Kent Sepkowitz Deputy Physician-in-Chief for Quality and Safety

We also made some mistakes. We didn’t know about IRIS [immune reconstitution inflammatory syndrome] when we started giving HAART. This is the syndrome where you give HAART to somebody and they have this huge inflammatory reaction. Their immune system is waking up, and all these bacteria and viruses are sitting around in their system, minding their own business, and you turn on the immune system and the patients get very sick. We couldn’t figure out why. We’d stop the drugs and then start them again. But because we didn’t recognize this syndrome for months or a year even, many people died because we didn’t know how to manage it. I feel so bad about that. We had the drugs, but we didn’t know about the syndrome, didn’t know how to handle things.

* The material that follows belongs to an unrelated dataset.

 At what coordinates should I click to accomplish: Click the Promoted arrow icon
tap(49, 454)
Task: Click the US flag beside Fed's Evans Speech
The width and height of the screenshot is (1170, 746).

Does it now seem surprising that people didn’t think about combining drugs sooner?

We would have but we didn’t have them. As soon as we got a second drug, we added it. At first, we only had AZT. We knew it wasn’t ideal to give just one drug because of the risk that resistance would develop. We’re infectious disease people — combination therapy is our whole game. We’d seen the need for it with tuberculosis. But it just wasn’t an option with HIV at the time.

Is AZT still used?

AZT was a backbone drug for HAART when we first started giving this treatment. But it’s now been pushed out by other drugs that do the same thing but are more potent, less likely to provoke resistance, less toxic, and can be given once a day. 

There’s a lot of choices for HAART now — a handful of different once-a-day treatments with various meds rolled into a single pill. It’s sort of unreal to witness how quickly things improved once we had enough different medications to juggle and combine. Many people now who tolerate the drugs can expect a normal lifespan.